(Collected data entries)

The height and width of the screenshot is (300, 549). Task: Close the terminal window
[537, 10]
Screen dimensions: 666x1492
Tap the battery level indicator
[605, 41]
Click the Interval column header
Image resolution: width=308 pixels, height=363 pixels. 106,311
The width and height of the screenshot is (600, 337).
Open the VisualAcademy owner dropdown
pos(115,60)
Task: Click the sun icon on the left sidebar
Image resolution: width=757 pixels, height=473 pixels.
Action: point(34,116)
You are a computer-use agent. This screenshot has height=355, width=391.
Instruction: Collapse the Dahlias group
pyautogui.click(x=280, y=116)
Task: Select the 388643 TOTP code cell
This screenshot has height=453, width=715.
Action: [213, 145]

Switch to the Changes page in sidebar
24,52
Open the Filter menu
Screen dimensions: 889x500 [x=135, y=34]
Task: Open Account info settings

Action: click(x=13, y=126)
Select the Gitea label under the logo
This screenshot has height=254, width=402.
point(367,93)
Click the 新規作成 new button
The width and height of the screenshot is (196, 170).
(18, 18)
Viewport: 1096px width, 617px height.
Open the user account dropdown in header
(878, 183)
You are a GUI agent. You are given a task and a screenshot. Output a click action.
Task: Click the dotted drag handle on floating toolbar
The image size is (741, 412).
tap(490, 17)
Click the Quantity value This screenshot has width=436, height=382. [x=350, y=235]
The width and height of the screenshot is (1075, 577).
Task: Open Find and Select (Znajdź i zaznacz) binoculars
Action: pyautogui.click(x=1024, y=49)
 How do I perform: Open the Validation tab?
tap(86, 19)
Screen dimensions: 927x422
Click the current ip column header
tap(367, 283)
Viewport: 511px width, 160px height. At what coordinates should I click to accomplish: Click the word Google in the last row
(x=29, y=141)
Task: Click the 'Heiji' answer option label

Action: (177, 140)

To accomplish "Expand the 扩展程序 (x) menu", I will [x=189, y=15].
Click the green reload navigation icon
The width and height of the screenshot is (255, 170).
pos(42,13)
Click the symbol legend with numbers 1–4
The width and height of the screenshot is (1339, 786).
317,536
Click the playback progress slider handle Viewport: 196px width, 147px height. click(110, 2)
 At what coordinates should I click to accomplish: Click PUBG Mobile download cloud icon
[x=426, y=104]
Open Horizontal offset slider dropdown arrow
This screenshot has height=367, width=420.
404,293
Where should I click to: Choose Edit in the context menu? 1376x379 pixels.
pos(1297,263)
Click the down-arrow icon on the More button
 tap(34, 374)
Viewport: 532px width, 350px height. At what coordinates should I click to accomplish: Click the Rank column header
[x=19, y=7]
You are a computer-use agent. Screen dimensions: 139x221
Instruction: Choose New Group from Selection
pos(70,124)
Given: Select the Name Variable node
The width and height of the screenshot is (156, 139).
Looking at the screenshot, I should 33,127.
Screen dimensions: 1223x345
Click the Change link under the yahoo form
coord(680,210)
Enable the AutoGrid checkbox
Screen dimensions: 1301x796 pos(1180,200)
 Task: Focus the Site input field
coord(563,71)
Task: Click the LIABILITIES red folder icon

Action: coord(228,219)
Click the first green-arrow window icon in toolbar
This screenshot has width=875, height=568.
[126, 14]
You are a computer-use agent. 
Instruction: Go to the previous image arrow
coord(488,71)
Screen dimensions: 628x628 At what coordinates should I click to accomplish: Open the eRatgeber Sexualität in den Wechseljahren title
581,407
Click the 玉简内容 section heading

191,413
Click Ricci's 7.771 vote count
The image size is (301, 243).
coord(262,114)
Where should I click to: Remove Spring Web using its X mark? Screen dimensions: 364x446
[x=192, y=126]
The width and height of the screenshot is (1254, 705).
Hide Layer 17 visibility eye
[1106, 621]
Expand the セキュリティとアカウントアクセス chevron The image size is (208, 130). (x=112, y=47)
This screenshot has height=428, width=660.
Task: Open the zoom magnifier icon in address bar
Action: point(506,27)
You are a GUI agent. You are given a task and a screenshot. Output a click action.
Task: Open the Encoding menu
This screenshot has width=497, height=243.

**EXERCISE DESCRIPTION:** Return only the number of lines in the entries above that contain the word "agent".

**RESULT OF THE TASK:** 5